• Text provided:

Now compare that with the “helping winners and saving losers” of Brazil’s industrial policies and finance. Under such circumstances, the temptation to use surpluses to accumulate wealth in ways to maximize frontiers of interaction with the public sector prevails against spending them with technology and productivity mastering. Brazil’s long-standing high levels of trade protection and closure also favored such an option (Canuto, Fleischhaker, and Schellekens, 2015a).

Third, Brazil has remained an upper-middle income country for long because of the co-existence of islands of high-income activities and a remaining large pool of low-productivity, low-education occupancy of the population. That constitutes a still-untapped source for increases in total factor productivity via occupational change.

Fourth, as we approach in the following item, South Korea’s local accumulation of intangible assets benefited from technology spillovers of globalization through trade, whereas the global fragmentation of production processes along cross-border value chains has largely bypassed Brazil (Canuto, Fleischhaker, and Schellekens, 2015b). Nevertheless, South Korea’s local attributes to escalate the ladder of innovation capabilities were highly relevant to explain its appropriation of globalization’s technological spillovers. Different business environments have also made a difference between Brazil and South Korea.

  1. Trade, technology, and globalization: a tale of two countries

2.1 Global Value Chains were part of a revolution in global trade

In recent decades, international trade went through a revolution, with the wide extension of the organization of production in the form of cross-border value chains. This extension was a result of the reduction of tariff and non-tariff barriers, the incorporation of large swaths of workers in the global market economy in Asia and Central Europe, and technological innovations that allowed modularization and geographic distribution of production stages in a growing universe of activities. International trade grew faster than world GDP and, within the former, the sales of intermediate products rose faster than the sale of final goods (Neves, 2020).

The geography of industrial production changed dramatically, with unskilled labor-intensive sectors moving out of advanced economies rapidly. Although the “hollowing out” of such jobs in advanced economies may have been, to a greater or lesser extent, determined by biases in trends of technological progress, the transfer of unskilled labor-intensive segments of supply chains has been part of the explanation. On the other side of such transfers, low-income countries have experienced rapid economic growth processes stemming from the structural transformation that resulted from the large-scale migration of workers from subsistence to modern tradable activities.

Sharp changes in relative prices in the global economy accompanied this process. While labor prices fell – as well as prices of manufactured products, according to their labor intensiveness – prices rose for natural resource-intensive goods, following an increase in demand coming from economically-growing low-income areas. Even though the super-cycle of commodity prices has ended, in real terms they have remained higher than in the 1980-90s.

The logic of value chains was also extended to other sectors beyond manufacturing. Producers opted for less self-sufficient, in-house capacities, choosing to sub-contract activities that are not essential to their business. This is also one reason for the expansion of services in GDP accounting in recent decades. Commodity chains have increasingly relied on sophisticated services both upstream and downstream. The content of services embedded in industrial products has also increased. Additionally, technological innovations have increased the marketability of various services, as expressed in the growth of international trade in services.

• Request 1:
Can you convert the part of the listing that opens with the line containing "This screenshot has width=1387, height=865." and closes with the line containing "Looking at the screenshot, I should 457,197." into a Markdown table with the columns Row and Line, leaving out blank lines?

• Data to process:

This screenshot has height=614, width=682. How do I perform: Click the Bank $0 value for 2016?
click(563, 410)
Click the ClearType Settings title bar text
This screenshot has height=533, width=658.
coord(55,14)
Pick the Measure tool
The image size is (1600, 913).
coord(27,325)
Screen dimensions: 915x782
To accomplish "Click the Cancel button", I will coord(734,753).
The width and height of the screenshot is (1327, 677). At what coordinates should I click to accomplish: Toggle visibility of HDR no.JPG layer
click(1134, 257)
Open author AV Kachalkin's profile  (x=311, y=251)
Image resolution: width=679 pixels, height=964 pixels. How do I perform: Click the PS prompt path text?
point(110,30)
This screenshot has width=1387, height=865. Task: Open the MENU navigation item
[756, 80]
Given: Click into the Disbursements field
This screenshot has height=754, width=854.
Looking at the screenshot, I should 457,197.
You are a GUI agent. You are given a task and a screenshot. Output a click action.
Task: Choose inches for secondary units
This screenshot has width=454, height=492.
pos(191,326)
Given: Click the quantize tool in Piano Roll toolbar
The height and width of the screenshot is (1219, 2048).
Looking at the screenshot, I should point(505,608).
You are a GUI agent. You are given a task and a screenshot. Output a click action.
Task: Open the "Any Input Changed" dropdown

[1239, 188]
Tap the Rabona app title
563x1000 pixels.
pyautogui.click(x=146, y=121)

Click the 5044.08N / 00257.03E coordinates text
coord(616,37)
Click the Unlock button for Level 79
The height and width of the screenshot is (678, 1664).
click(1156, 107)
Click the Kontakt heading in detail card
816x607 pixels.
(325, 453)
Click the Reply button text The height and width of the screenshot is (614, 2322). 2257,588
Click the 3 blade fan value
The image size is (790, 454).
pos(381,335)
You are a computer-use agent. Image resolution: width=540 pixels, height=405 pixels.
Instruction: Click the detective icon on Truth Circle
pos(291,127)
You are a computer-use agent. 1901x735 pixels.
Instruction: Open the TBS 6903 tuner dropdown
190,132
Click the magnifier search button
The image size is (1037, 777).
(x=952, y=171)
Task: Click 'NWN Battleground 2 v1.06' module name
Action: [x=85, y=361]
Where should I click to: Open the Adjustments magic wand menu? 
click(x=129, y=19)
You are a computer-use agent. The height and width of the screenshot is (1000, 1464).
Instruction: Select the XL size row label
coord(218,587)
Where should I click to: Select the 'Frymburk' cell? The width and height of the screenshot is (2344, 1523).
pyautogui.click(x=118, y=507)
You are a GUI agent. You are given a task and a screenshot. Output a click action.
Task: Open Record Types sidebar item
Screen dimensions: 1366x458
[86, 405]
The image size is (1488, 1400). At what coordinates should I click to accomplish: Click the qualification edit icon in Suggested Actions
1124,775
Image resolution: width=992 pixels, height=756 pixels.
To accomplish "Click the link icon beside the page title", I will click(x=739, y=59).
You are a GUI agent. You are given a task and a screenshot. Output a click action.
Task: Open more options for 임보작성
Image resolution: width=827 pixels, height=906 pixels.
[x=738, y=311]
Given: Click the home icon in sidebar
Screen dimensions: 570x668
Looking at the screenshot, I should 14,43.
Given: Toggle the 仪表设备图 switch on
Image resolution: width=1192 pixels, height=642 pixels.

• Request 2:
In the passage on Brazil and South Korea, what rose faster than the sale of final goods within international trade?

• Correct output 1:
| Row | Line |
|---|---|
| 1 | This screenshot has width=1387, height=865. Task: Open the MENU navigation item |
| 2 | [756, 80] |
| 3 | Given: Click into the Disbursements field |
| 4 | This screenshot has height=754, width=854. |
| 5 | Looking at the screenshot, I should 457,197. |

• Correct output 2:
The sales of intermediate products.